Por Dionisio Rodríguez Mejías.
3.- Detenciones en la Universidad.
Estaba claro que muy pocos se habían enterado de los sucesos ocurridos aquella mañana. Encendí otro cigarrillo y le pedí, con la vista, que continuara.
—Cuando parecía que todo había terminado, un grupo de exaltados se puso a gritar, empezaron a llover octavillas, y el aire del claustro se llenó de panfletos. En ese momento apareció la policía, sacudiendo a diestro y siniestro. Golpes, insultos y carreras; la gente había perdido el miedo y no sólo se defendía, sino que también atacaba. Yo estaba con Pedro, un alumno de segundo de Económicas, cuando se acercó a nosotros un policía con la cabeza rapada, y lo cogió por el brazo: «A ti te buscaba —bramó el agente—. ¡Quedas detenido!».
Por su forma de hablar, tenía la fatal certeza de que Reyzábal decía la verdad.
—Se resistió mientras pudo, pero entre varios consiguieron reducirle y esposarle. No tuve valor para quedarme con él y corrí a esconderme. Fui un cobarde. Me aterrorizaban los insultos de la policía —siguió diciendo—. Muerto de miedo, me encerré en el váter con otras cuatro personas; y, cuando salí, se lo habían llevado. Era la tercera vez que lo detenían y de sobra sabía cómo se las gastaba la policía con los reincidentes.

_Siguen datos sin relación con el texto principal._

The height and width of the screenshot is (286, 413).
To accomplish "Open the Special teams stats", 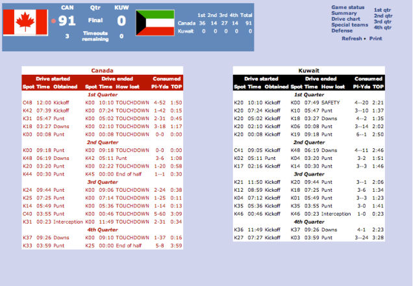I will point(349,25).

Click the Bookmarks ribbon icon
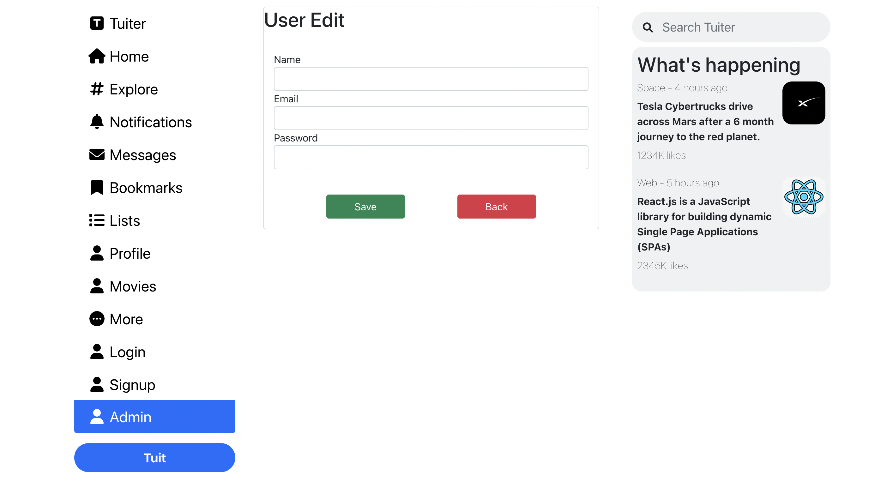point(97,187)
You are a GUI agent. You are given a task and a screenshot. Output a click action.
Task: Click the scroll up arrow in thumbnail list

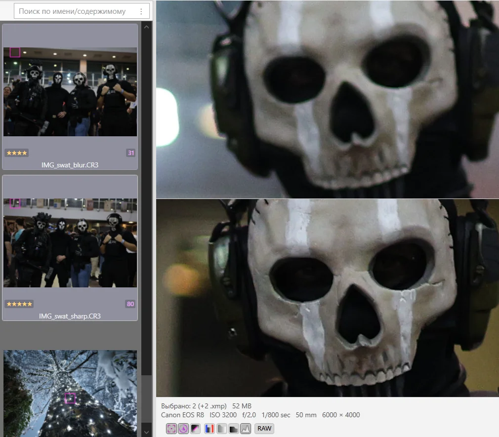pos(146,27)
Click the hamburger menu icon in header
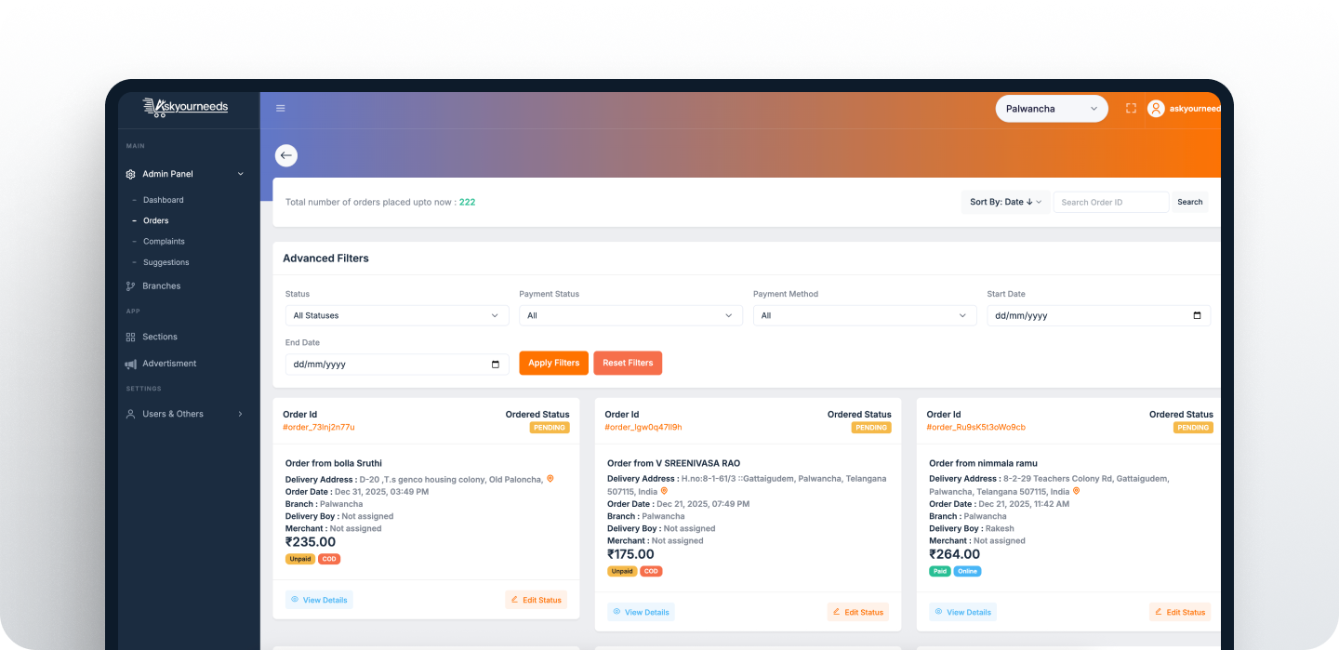The width and height of the screenshot is (1339, 650). 281,108
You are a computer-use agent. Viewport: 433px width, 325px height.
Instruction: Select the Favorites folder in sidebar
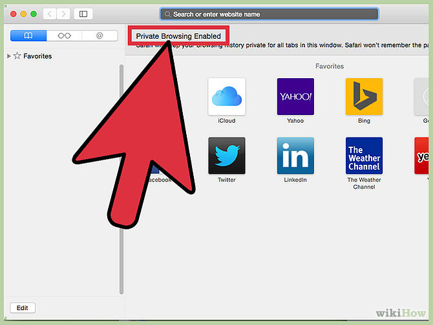click(37, 56)
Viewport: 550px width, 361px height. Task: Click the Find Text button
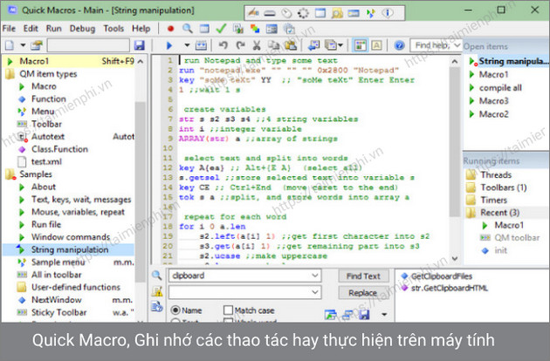coord(363,276)
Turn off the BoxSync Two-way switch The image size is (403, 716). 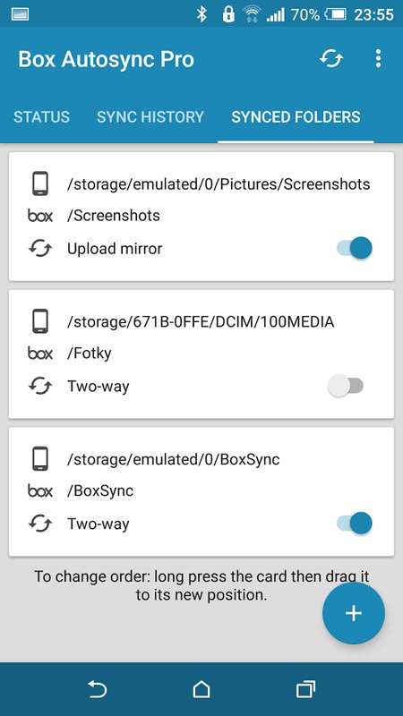click(355, 523)
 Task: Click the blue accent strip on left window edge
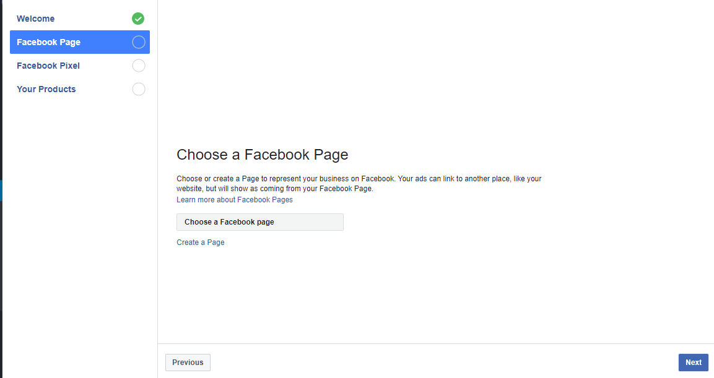coord(1,191)
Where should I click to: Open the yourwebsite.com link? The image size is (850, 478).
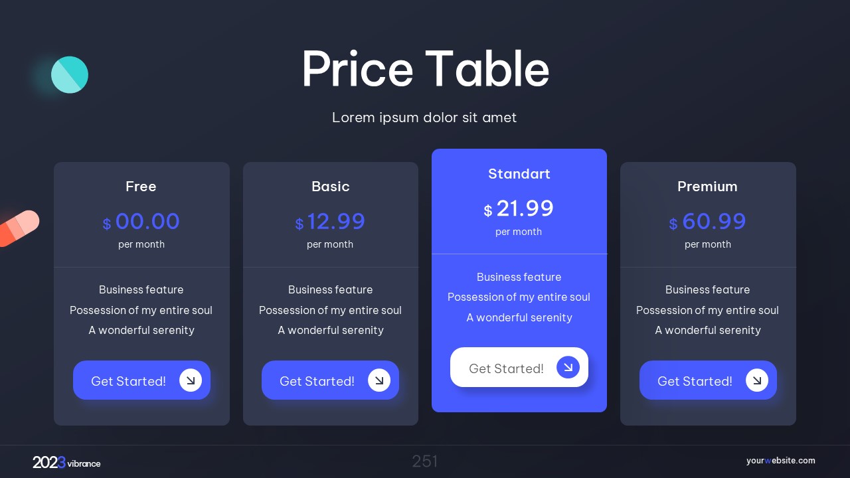(x=780, y=461)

Interesado en la historia, aunque agobiado por la responsabilidad, al llegar a este punto me pareció que para corresponder a su confianza, debía exponerle mis convicciones sobre el particular. Le dije que había leído “El compromiso de la acción” de Emmanuel Mounier; que yo también era muy sensible a las injusticias, que estaba al día en materia de derechos humanos, y que no me fiaba de los políticos.
—Suelen ser unos exaltados que han pasado la vida entre libros, gracias al dinero de sus padres; son ratas de biblioteca, teóricos, endiosados y cargados de complejos, que intentan resolver los problemas de la humanidad sin haber demostrado nada en la vida.

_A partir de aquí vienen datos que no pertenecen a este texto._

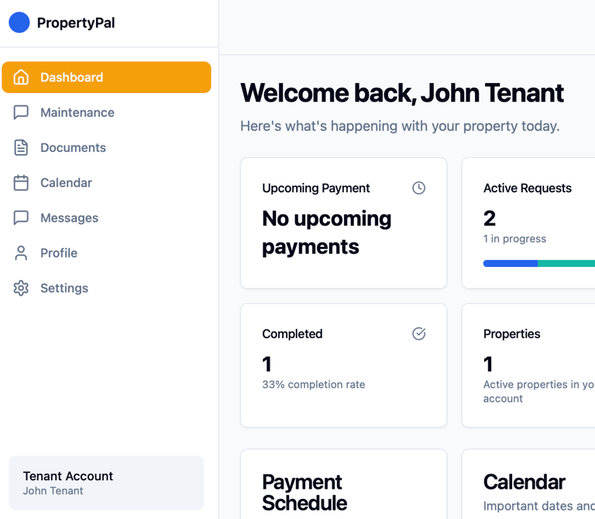This screenshot has width=595, height=519.
Task: Click the PropertyPal brand name
Action: pos(76,22)
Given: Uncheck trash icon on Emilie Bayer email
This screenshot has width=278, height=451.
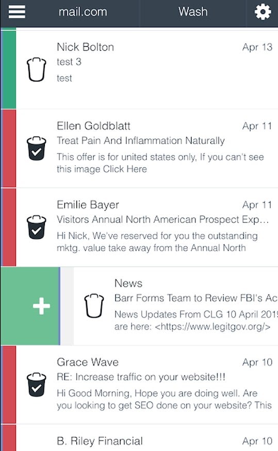Looking at the screenshot, I should [36, 227].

Me di cuenta de que no le había gustado lo que acababa de decir y que si seguía por aquel camino no se formaría una buena opinión de mí. De todas formas, intenté arreglarlo argumentando que la gente sigue al que les promete el paraíso sin esfuerzo, y que los pobres de espíritu siempre están dispuestos a venerar al seductor. Es decir, que de la heroicidad a la demencia hay muy poco recorrido.
—Perdona, Félix, pero después de la confianza que me has demostrado, creo que debo ser muy sincero contigo.

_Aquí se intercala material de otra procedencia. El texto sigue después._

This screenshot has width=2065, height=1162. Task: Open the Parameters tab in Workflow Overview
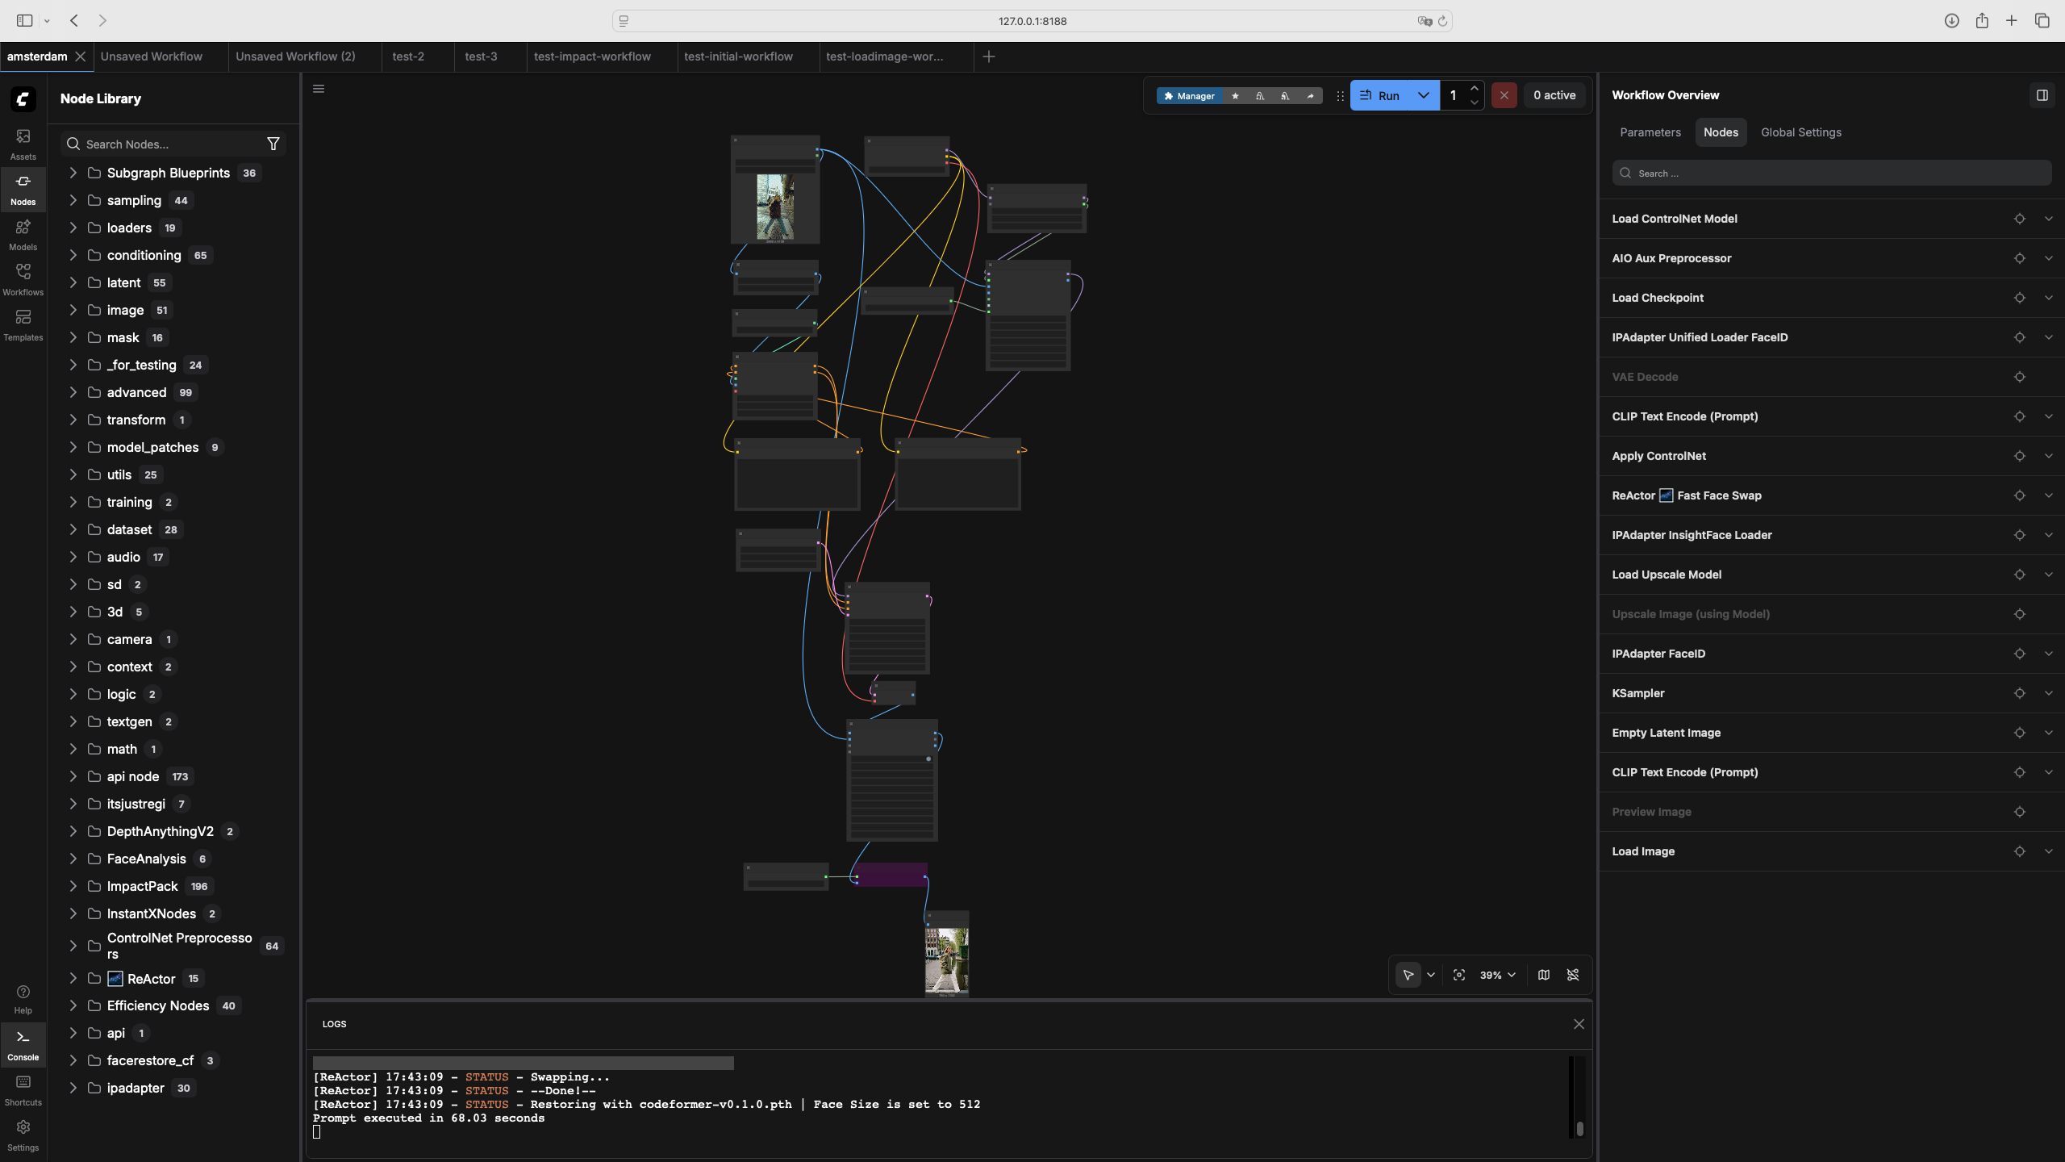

Me miró con cierta extrañeza y yo, para demostrarle que no hablaba por hablar, le expliqué lo que ocurrió la tarde en la que unos activistas de la HOAC fueron al colegio a darnos una conferencia, invitados por el padre Galarza. Le dije que Galarza era un curilla inquieto, con la cabeza llena de pájaros, que no brillaba por su capacidad intelectual, sino por su ingenuidad casi infantil. Que buscaba la perfección por vía directa, siguiendo el precepto de amar a Dios sobre todas las cosas y al prójimo como a sí mismo, pero que el resto de la doctrina no contaba para él.
—Llegaron un viernes a media tarde en un Renault destartalado, con la puertecilla derecha pintada de color marrón oscuro, y un golpe en el parachoques delantero. Días antes, siguiendo instrucciones de Galarza, los de cuarto y quinto de bachiller llenamos el pueblo de propaganda. No quedó un escaparate, ni un establecimiento en el que no se anunciara la asamblea. Hasta en la puerta de los bares pegamos octavillas. Y, en cuanto al colegio, no se descuidó ningún detalle para asegurar el éxito del evento: en la parte central del salón de actos, se colocó un gran cartel escrito con letra gótica: Todo lo que hagáis por éstos, mis hermanos más pequeños, por mí lo hacéis.